Me and every other major modder who has posted in this topic, alongside pretty much anyone who thinks of modding cathedral-wise, so many major mod tool developers.
Free mods aren't going away. Nobody is going to force you to charge, the workshop remains free to use if the author chooses to keep his mod free. "cathedral" modders can continue to make as much free content as they want.
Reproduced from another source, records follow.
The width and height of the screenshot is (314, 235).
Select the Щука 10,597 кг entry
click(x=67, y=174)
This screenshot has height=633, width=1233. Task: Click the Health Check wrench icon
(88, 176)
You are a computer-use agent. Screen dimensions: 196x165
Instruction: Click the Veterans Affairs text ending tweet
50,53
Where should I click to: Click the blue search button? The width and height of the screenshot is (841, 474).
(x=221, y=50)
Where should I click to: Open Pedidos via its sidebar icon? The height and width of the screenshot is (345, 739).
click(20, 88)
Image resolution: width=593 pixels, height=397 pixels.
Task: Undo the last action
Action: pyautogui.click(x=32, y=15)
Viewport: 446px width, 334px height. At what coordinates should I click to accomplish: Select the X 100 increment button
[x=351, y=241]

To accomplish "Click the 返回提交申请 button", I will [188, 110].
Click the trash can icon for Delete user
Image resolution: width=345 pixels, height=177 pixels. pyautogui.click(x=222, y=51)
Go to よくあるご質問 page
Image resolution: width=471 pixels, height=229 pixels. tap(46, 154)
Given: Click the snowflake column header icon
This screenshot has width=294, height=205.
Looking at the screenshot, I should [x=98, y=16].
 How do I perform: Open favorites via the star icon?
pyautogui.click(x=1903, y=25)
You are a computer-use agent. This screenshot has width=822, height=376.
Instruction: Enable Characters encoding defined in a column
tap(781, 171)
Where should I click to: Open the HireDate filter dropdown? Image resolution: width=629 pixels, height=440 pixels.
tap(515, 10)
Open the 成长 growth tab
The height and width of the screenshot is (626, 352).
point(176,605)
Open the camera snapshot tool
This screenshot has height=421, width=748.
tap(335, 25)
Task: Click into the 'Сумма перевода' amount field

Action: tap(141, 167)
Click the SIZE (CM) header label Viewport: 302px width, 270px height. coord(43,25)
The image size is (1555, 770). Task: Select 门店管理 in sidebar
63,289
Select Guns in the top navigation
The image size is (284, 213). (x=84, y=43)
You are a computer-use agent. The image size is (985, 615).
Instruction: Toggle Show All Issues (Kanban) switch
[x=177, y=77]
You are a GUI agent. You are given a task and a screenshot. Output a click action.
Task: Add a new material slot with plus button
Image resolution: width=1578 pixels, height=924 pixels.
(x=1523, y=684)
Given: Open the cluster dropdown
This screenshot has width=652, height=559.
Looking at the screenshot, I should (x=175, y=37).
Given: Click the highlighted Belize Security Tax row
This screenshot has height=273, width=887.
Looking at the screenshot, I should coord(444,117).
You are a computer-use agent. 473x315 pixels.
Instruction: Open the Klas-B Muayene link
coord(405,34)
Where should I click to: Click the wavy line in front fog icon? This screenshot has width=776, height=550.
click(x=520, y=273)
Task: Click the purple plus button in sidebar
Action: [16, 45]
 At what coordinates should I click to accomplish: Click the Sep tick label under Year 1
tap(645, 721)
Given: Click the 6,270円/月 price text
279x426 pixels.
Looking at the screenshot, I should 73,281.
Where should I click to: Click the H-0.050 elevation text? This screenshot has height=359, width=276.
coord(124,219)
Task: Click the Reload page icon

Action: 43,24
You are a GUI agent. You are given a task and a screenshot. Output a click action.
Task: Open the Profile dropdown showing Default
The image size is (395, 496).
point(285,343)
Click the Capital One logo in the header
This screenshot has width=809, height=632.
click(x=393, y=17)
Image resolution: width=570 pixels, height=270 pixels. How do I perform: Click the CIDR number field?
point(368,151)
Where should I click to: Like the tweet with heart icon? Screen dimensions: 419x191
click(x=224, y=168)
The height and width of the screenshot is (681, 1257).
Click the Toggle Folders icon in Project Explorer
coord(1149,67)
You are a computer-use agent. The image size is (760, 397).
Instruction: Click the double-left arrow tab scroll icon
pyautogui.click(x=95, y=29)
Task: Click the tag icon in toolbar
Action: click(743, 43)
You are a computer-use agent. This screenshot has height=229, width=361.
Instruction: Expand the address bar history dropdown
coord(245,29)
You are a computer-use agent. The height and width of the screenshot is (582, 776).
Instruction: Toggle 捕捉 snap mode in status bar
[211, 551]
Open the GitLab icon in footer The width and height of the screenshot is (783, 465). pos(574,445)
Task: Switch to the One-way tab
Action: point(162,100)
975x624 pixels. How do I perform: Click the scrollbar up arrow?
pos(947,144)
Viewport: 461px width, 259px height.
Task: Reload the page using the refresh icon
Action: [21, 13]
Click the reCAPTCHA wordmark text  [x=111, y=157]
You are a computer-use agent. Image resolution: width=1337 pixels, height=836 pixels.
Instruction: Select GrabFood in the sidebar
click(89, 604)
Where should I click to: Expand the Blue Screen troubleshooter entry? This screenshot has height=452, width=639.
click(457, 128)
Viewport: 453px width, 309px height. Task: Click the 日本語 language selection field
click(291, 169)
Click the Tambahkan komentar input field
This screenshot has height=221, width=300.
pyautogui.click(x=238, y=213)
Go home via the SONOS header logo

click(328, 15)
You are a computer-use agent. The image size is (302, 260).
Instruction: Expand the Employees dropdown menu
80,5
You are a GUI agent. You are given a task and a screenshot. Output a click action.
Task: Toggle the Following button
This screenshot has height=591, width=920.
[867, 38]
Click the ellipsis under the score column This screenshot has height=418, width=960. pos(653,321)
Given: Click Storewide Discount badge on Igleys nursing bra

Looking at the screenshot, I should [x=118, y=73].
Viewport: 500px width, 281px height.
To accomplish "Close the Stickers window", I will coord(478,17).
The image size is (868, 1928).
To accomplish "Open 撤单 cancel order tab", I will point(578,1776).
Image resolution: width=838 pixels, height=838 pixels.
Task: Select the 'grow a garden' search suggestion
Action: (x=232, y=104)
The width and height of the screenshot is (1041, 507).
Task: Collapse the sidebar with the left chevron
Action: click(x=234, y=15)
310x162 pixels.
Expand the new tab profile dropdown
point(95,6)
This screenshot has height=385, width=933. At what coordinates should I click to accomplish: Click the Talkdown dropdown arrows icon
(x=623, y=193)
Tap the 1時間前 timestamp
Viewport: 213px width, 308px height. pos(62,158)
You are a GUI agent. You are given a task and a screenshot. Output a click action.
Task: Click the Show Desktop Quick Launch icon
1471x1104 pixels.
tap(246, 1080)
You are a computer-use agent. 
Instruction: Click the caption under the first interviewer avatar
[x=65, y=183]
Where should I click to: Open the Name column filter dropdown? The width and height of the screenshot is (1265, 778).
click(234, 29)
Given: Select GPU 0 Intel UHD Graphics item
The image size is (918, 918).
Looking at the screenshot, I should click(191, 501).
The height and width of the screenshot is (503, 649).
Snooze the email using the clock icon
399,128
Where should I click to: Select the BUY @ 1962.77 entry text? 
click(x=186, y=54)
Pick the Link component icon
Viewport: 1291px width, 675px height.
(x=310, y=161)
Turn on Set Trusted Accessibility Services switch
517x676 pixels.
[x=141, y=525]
Why is it a problem that people who wish to charge for the work they do are able to?
(again, set aside the possibility of theft which can hopefully be sorted out, and the cut valve is taking, because we both know that's not what this is really about)
This is
exactly what this is about, as it represents a major breach of trust between fellow modders. How can I be sure when I hand out a resource with the explicit notation that you not sell the derivative for profits that said person I'm handing it to won't simply disregard my wishes and sell it anyway at the expense of my own work? Do I have to manually buy his mod in order to sift through and make sure my works aren't in the final coding, propigating a system I'm against? Do I just assume he means well when the rest of his works are already on sale? Why do I have to police other modders 24/7 to make sure that my wishes are being respected? He's effectivley a different class of modder then I, and we can't colaborate with each other due to this difference. Payed modders end up isolated and their work suffers from this.
In addition Free mods
are also going away for this reason as fellows close up shop to prevent thieves from exploiting us for profit.
Valve has stated openly they are not willing to go beyond the bare effort needed to police these actions, expecting the community (those
"gamers" you're cross about) to do the work for them on top of the modders themselves.
The reason we're opposed to this is because not only are the gamers who we rely on for feedback and inspiration being turned against us like you yourself stated (when they really should be against Valve), but it's pitting modders against other modders at the expense of the community of a whole.
Those cutom weapons, their models, the textures behind them; those are all objects usually made by seperate people and grouped and coded into a coherent mod by a scripter, if not several scripters. If each model, each texture, each individual script starts to cost money as their individual creators put them up, suddently you have to purchase all those little mods yourself in order to complete your work, assuming they even allow you to use them in dirivative works in the first place. This ends with payed mods being limited by budget, which in turn means that they'll suffer from hurdles that were previously unheard of in the system.
The most popular modders might scrape a living out of it,
but at the expense of the rest of the community as a whole. You're inserting a class-based system to setting where it really shouldn't apply.